Can little things really make a difference?
There's a question we're often asked during coaching: "Can all these little things really make any difference?" This is a totally logical question because in our busy, over-filled, and often chaotic lives, it's hard to believe that the answer to multiplying our impact could actually stem from something little.
This question takes me back to the first fire I ever went into during firefighter training. The officer kept yelling, "get down, stay low." I got onto my knees and thought to myself, mission accomplished. Then he yelled again, "I mean GET LOW!" Suddenly, as the fire burned the skin on my ears, I realized just 12 inches was the difference between staying safe and getting myself into a life-threatening situation. As I quickly learned, the job of firefighting is made up of a bunch of little things (fundamentals) that, when executed well, save lives, save property, and allow firefighters to return home at the end of our shift.
The most recent time I was asked about little things making a difference, I started doing some simple math. If you take just three flights of stairs (10 stairs/flight) every work day, you would climb 150 stairs per week and 7,500 stairs each year. Knowing the impact that just one flight of stairs can have on activating your neurological system, your cognitive function, your immune system, and your energy levels... this is a big deal.
If you did just 15 push-ups every day and never went to a gym, you would do 3,750 pushups a year (even with two weeks off for accuracy). Compared to someone who does nothing, that is huge. Especially when you think of the impact this would have on your core strength, your posture, the maintenance of your muscle mass, and more.
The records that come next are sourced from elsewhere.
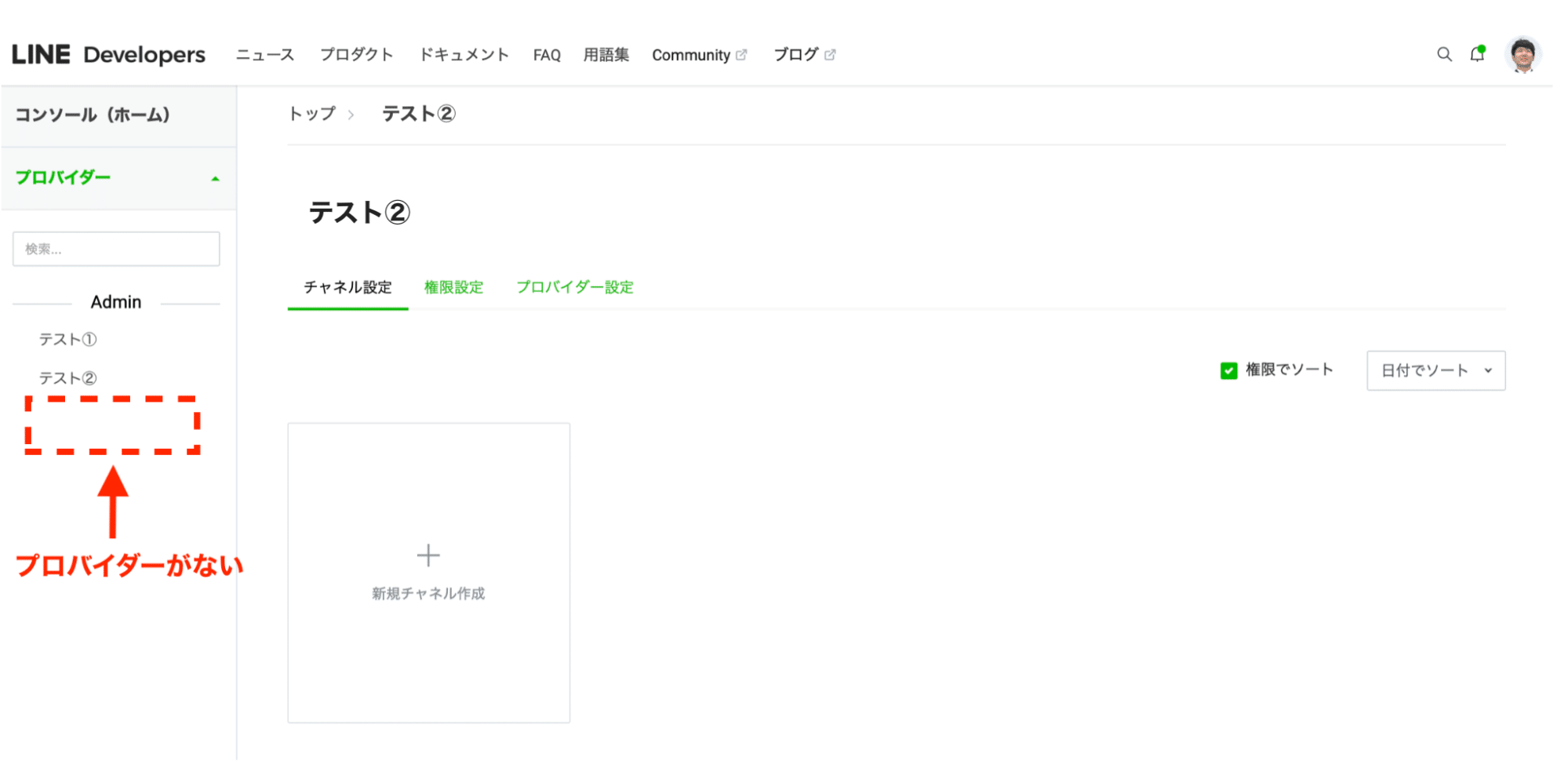Switch to the 権限設定 tab
The height and width of the screenshot is (765, 1568).
point(453,287)
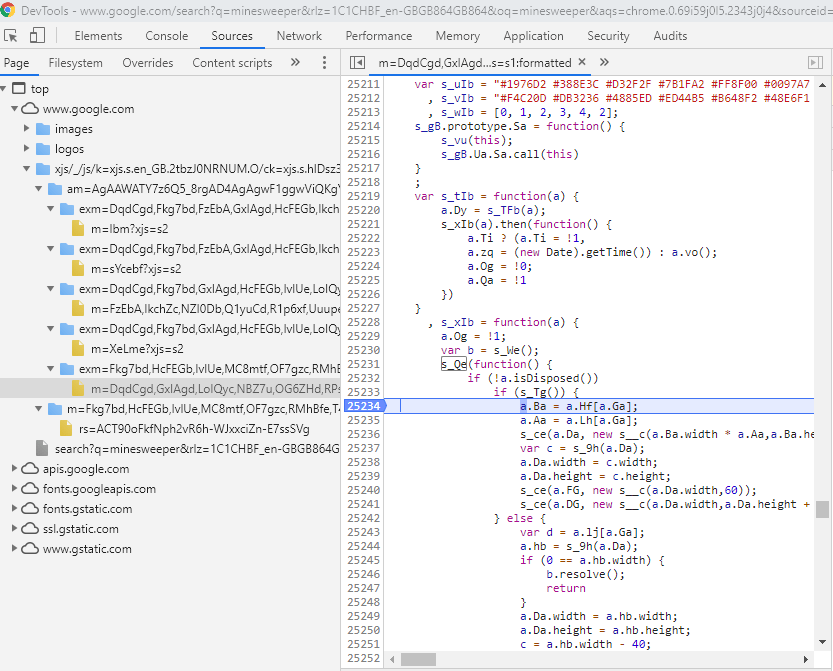Open the Overrides navigator tab

pos(148,62)
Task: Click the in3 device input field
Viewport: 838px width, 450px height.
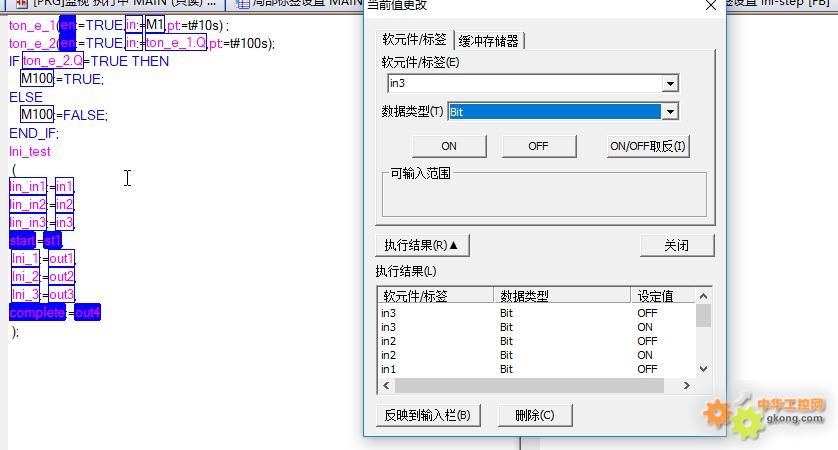Action: click(523, 84)
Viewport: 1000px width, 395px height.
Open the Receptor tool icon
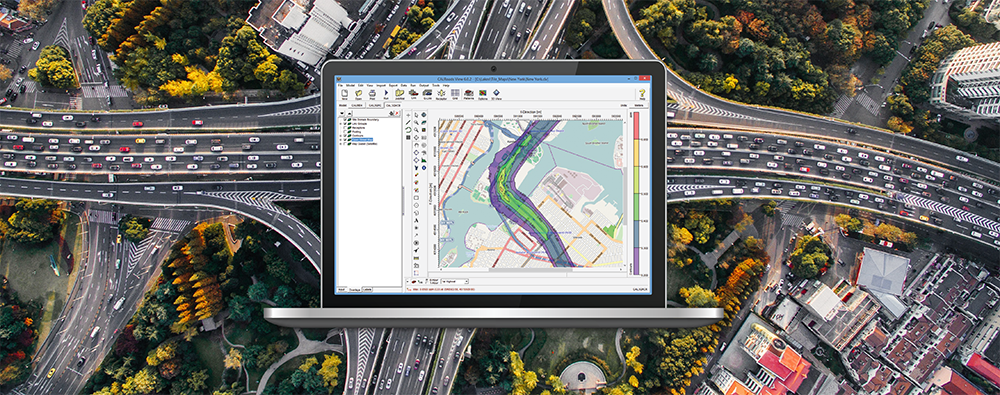click(441, 94)
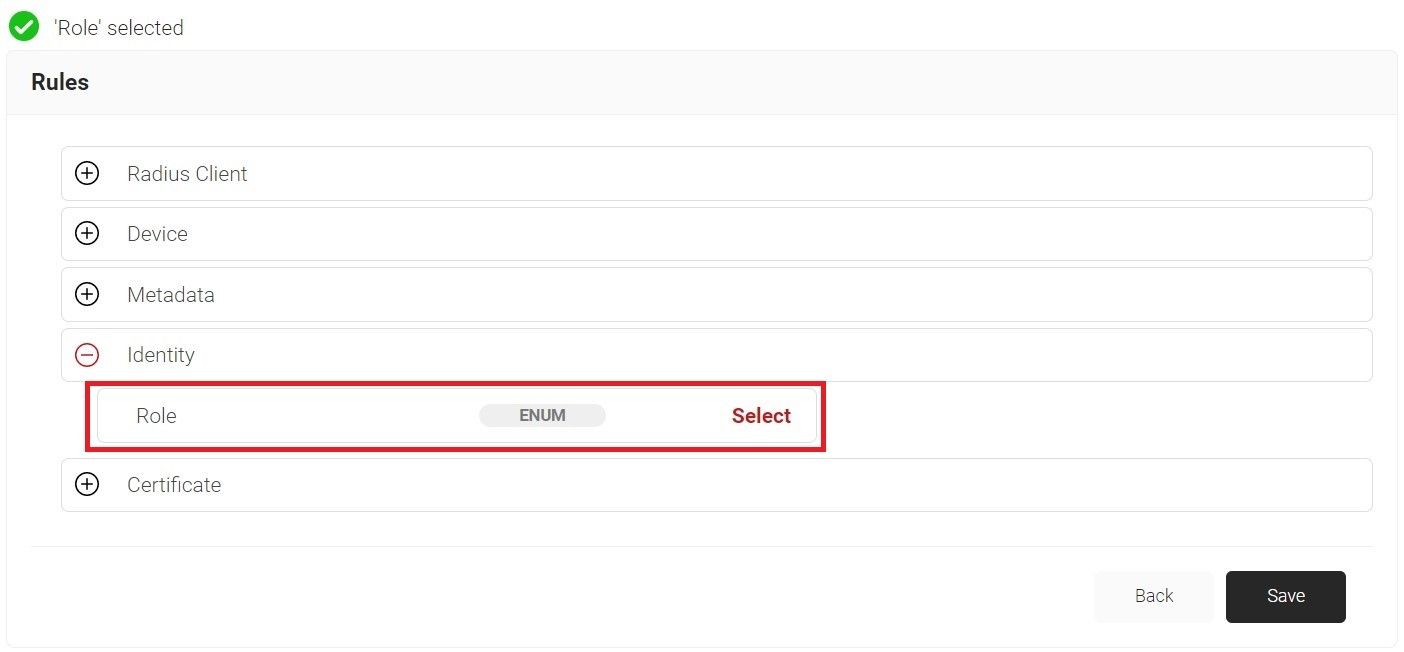
Task: Expand the Radius Client rule section
Action: click(x=187, y=174)
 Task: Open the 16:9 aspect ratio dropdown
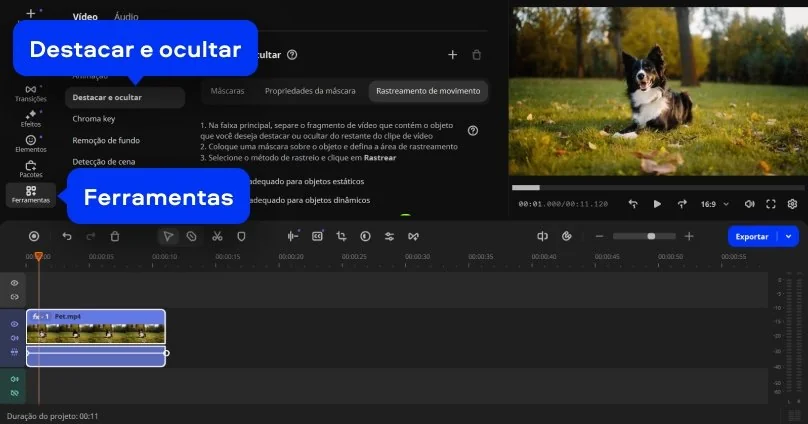click(712, 204)
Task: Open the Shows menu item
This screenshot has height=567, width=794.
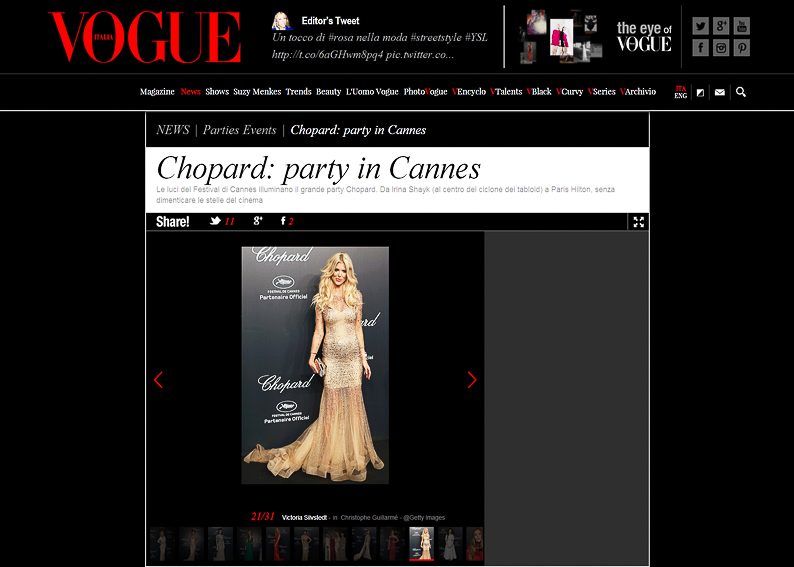Action: pyautogui.click(x=217, y=92)
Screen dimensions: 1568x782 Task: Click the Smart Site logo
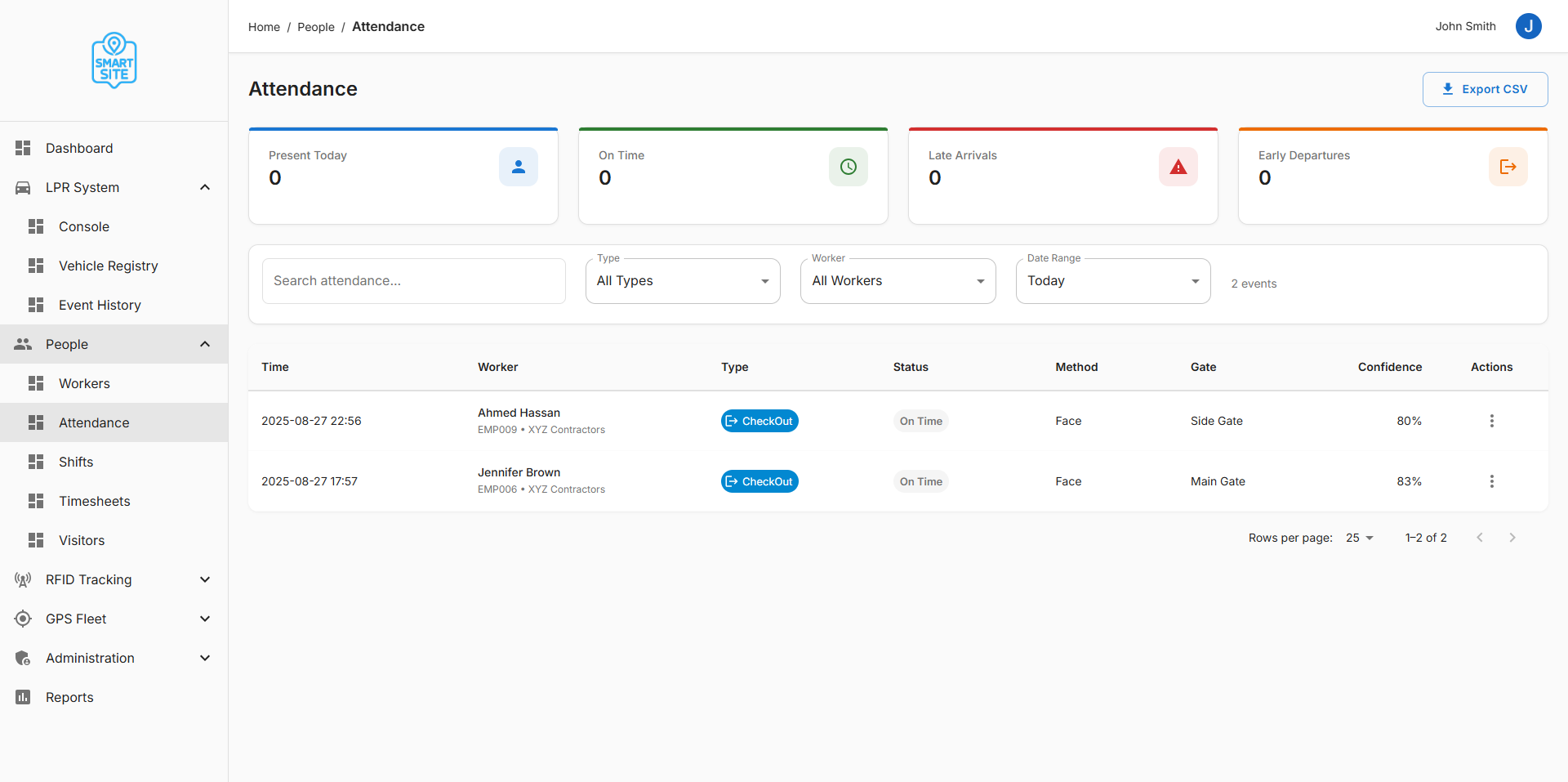point(114,60)
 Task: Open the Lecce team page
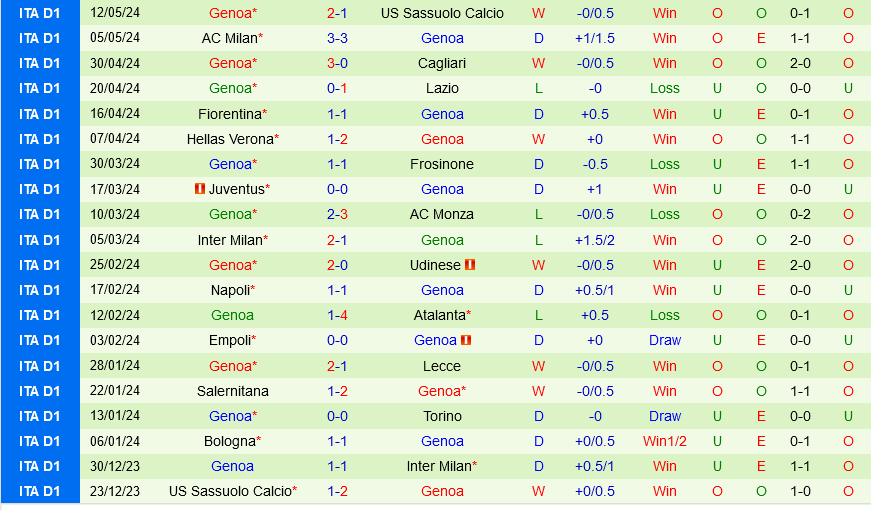click(442, 366)
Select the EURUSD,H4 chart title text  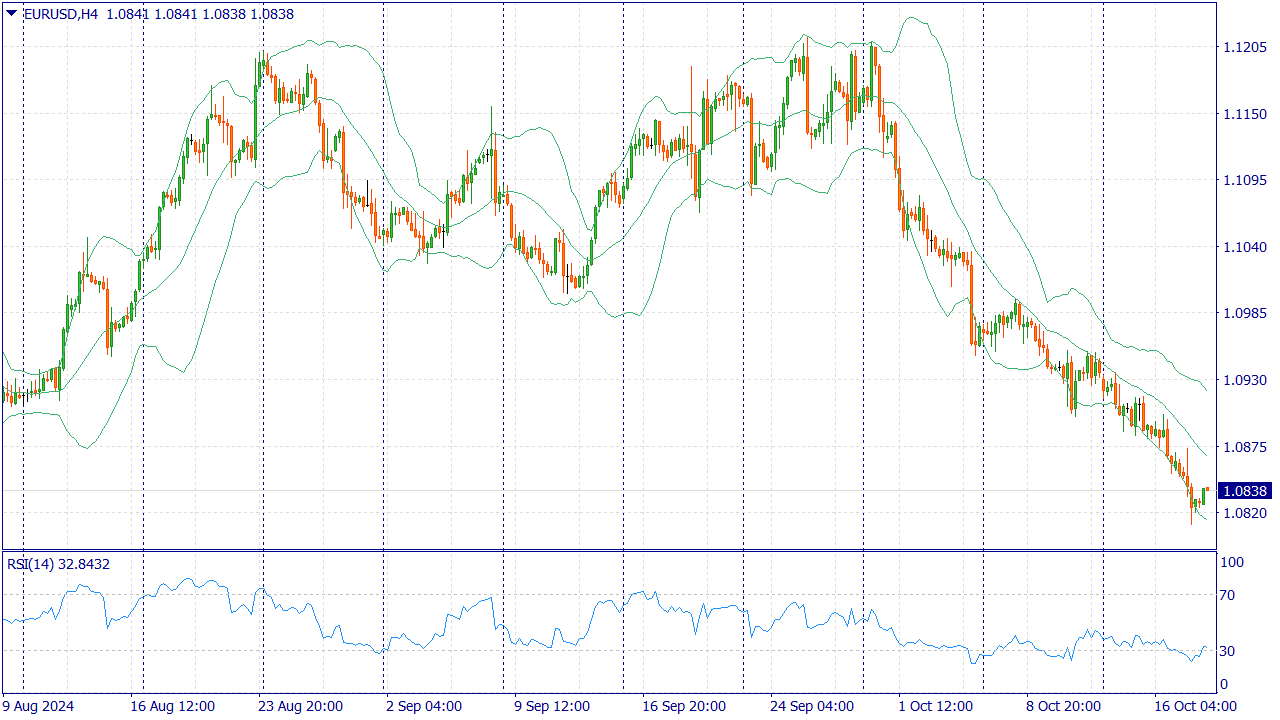59,14
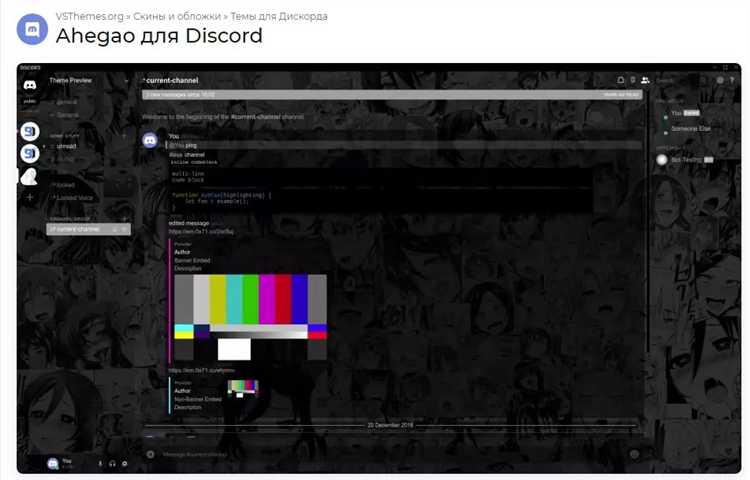Image resolution: width=750 pixels, height=480 pixels.
Task: Toggle deafen headphones in user panel
Action: [x=112, y=463]
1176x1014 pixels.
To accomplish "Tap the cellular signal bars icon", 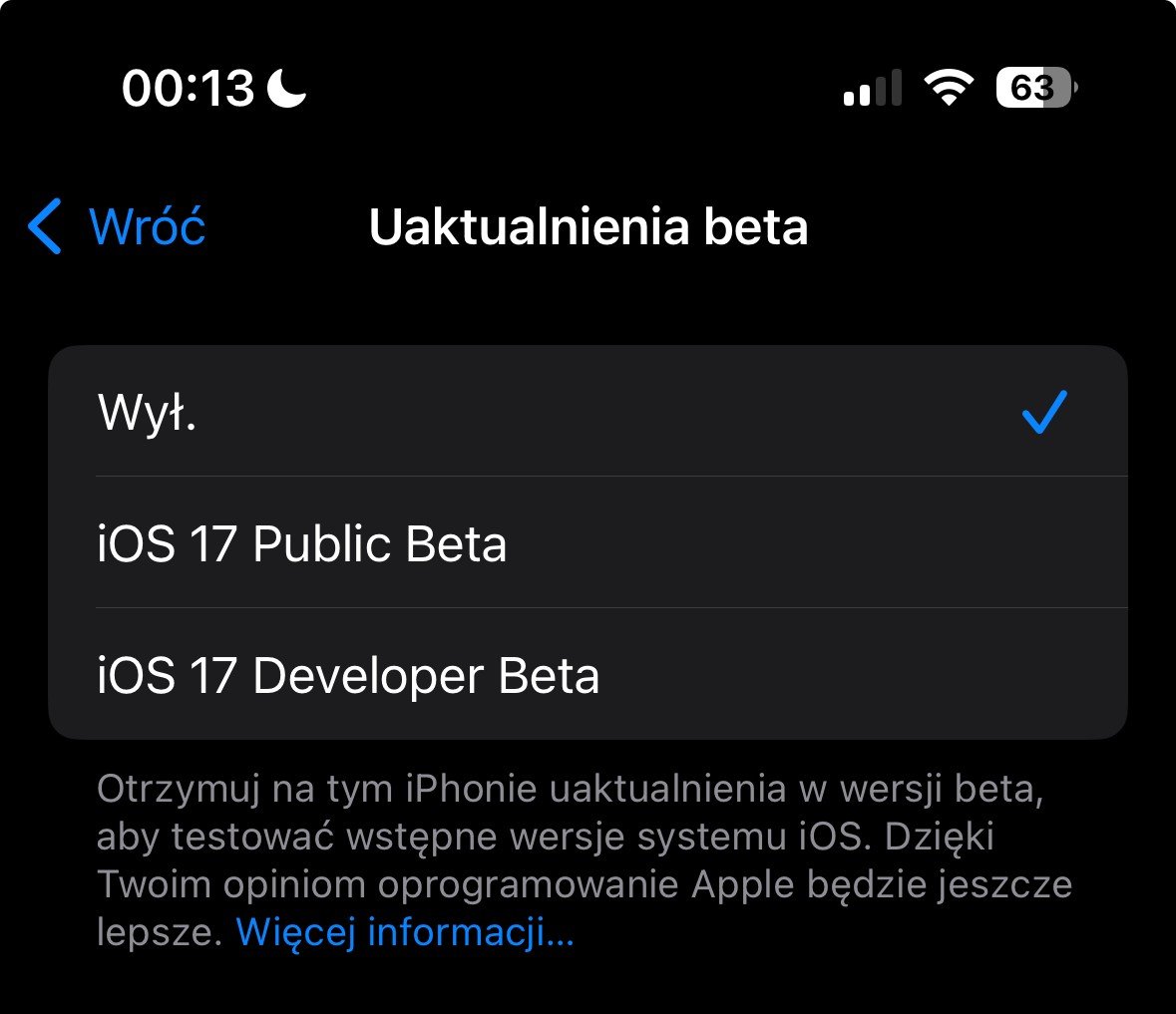I will pos(872,88).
If you were to add just one more vegetable to a meal every day, you would eat 250 more servings of vegetables in a year. When you consider the impact this has on your microbiome and gut health, your inflammation, your cognitive function, and your energy level... this is huge.
Imagine if you were to go to bed just 15 minutes earlier a night. You would get 5,475 more minutes (91 hours) of sleep a year. Knowing how important sleep is for memory, creativity, problem solving, and your immune function... this is huge.
Finally, what if you were to set clear intentions before one work event and while coming home each night, spending just 5 minutes visualizing this before you entered the room/house? These intentions could include how you want to be perceived, what you want the participants/family members to know, and how you want them to feel. This would cost you 2,500 minutes (10 minutes/day), but imagine the moments of impact you would create with those you want to influence and those you love. This is roughly 230 purposeful interactions per year you would create both at work and at home that you may not be creating right now. Suddenly, this doesn't feel like such a little thing anymore.
Life is made up of moments. Success is about multiplying your impact in these moments. This doesn't sound like a little thing to us at TIGNUM, but these impactful moments happen by doing the little things.
As always, I would love to hear what you think.